▶ WRITTEN TASK:
Copy the data from the line containing "You are a computer-use" down to the line containing "Looking at the", including both of those lines, and omit the pictures from your copy.

▶ MATERIAL SUPPLIED:
++++

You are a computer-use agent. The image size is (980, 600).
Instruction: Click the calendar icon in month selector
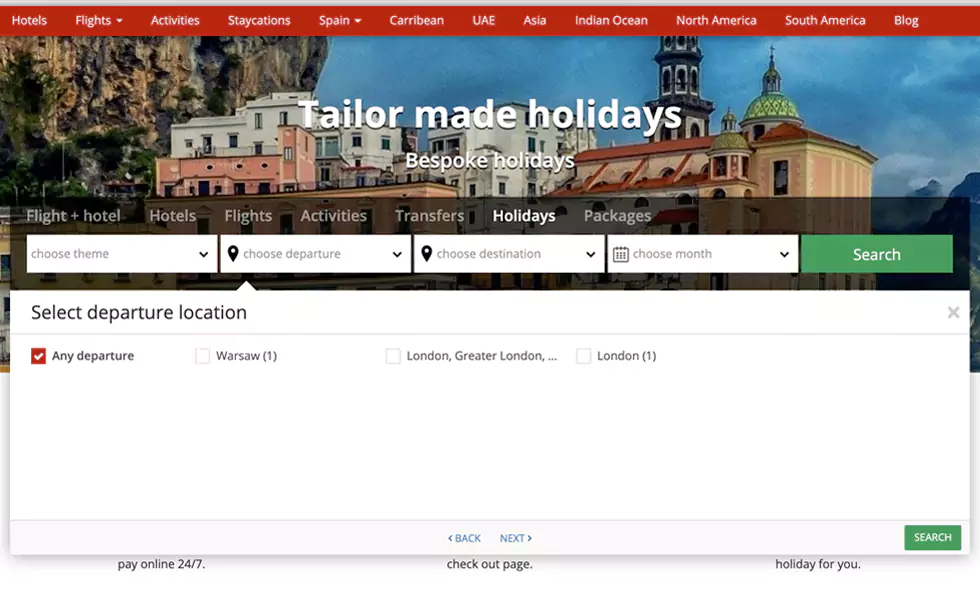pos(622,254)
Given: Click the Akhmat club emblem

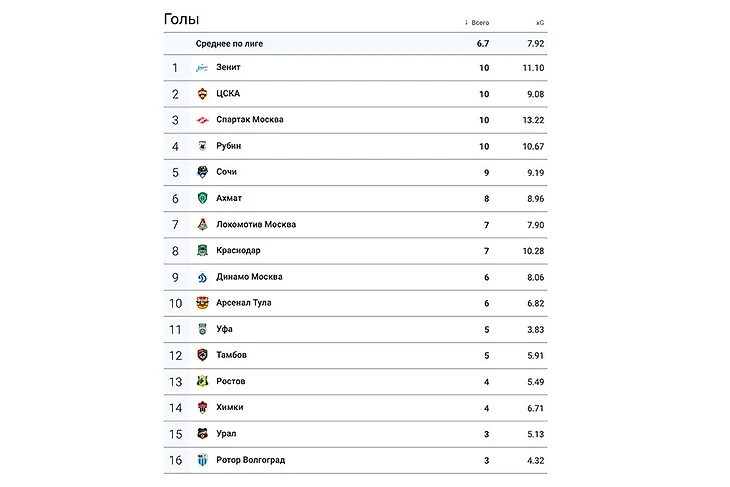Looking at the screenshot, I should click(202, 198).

++++

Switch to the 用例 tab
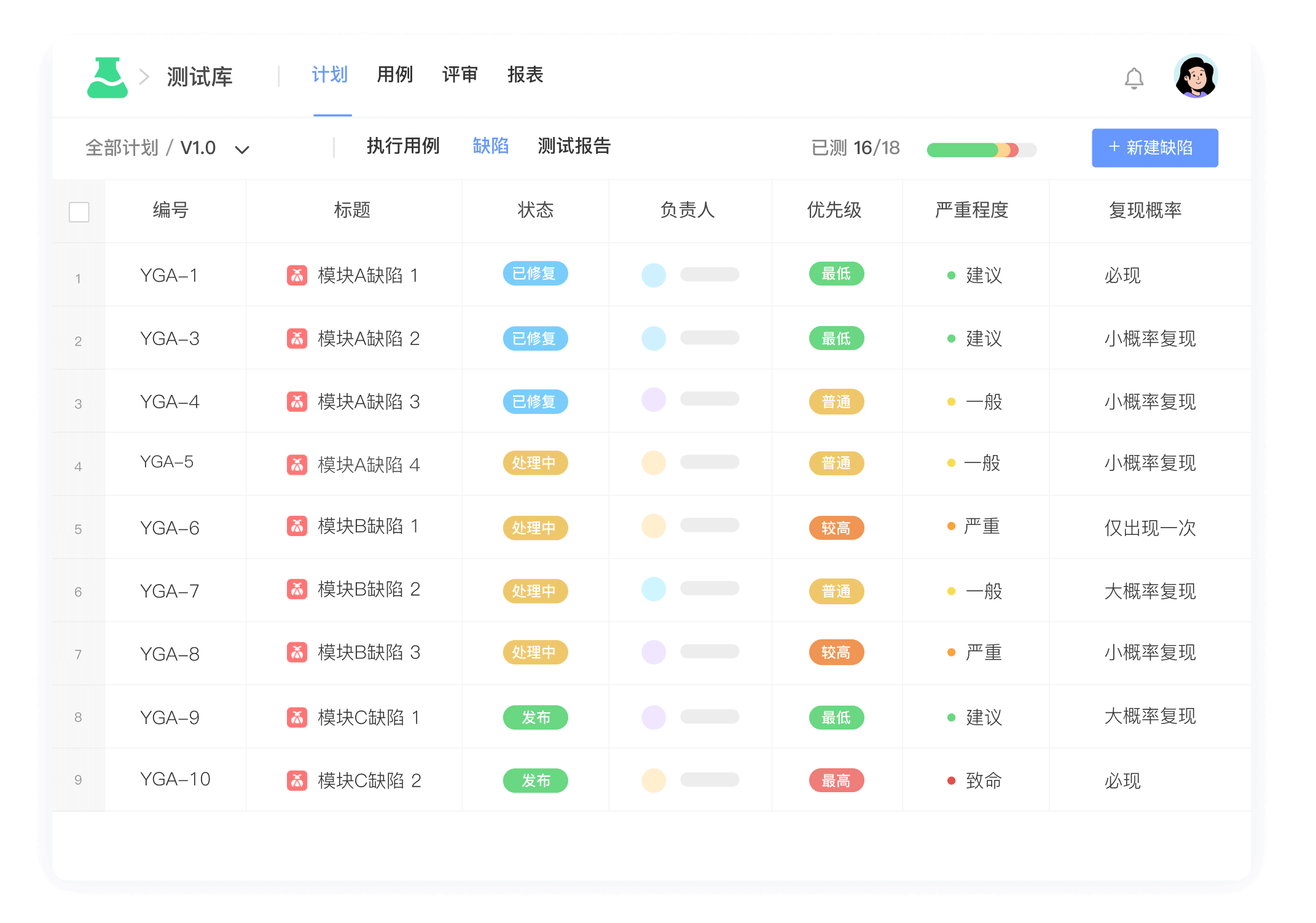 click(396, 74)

++++

▶ REPLY TO THE EXERCISE:
You are a computer-use agent. The image size is (980, 600).
Instruction: Click the calendar icon in month selector
pos(622,254)
Given: Click the Akhmat club emblem

Looking at the screenshot, I should click(202, 198).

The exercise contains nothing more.